H3.3

Name two measures of the center of a​ distribution, and state the conditions under which each is preferred for describing the typical value of a single data set. What are two measures of the center of a​ distribution?

Mean and median are both designed as different ways to find what is a​ "typical" value of the distribution.

Name two measures of the variation of a​ distribution, and state the conditions under which each measure is preferred for measuring the variability of a single data set.

The interquartile range is preferred when the data is strongly skewed or has outliers. The standard deviation is preferred when the data is relatively symmetric.

The interquartile range tells us how much space the​ _____ of the data occupy.

The interquartile range tells us how much space the middle​ 50% of the data occupy. It is found by subtracting the third quartile from the first quartile.

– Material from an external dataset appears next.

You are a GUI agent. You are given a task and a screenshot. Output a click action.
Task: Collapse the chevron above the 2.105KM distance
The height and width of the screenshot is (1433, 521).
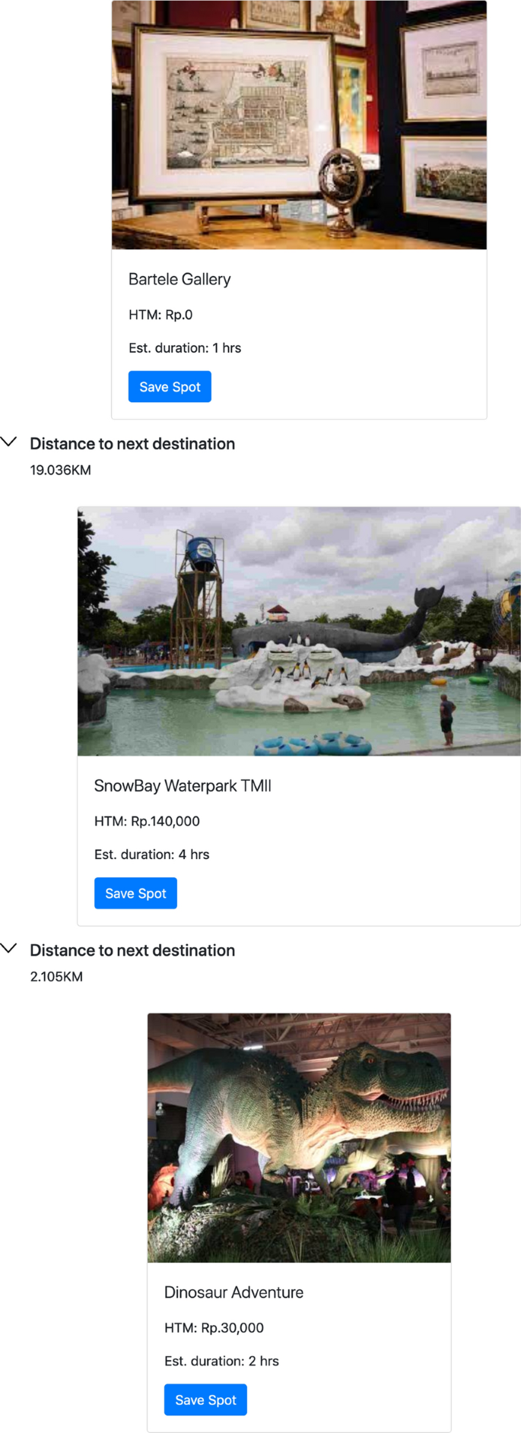tap(9, 948)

When a distribution is​ skewed, the​ _______ is used to measure the center and the​ _______ is used to measure variation.

The mean and standard deviation are used to measure the center and​ variation, respectively, when a distribution is symmetric.

Under what conditions is the mean​ preferred?

The mean provides a good measure of center when the data is relatively symmetric.

For what purpose is the median​ used?

The median is a typical value of a data set. It is used particularly when the distribution is skewed.

The median is often used for which of the following types of​ distribution?

The median is often used for skewed distributions. The mean is not often used for skewed distributions because skew affects the mean more than it affects the median.

The value that would be right in the middle if you were to sort the data from smallest to largest is called the​ ______.

The median is the value that would be right in the middle if you were to sort the data from smallest to largest. About​ 50% of the observations are below it and about​ 50% of the observations are above it.

Under what conditions is the median​ preferred?

The median provides a better measure of center when the data is skewed or has outliers because the presence of an outlier has a much greater effect on the mean.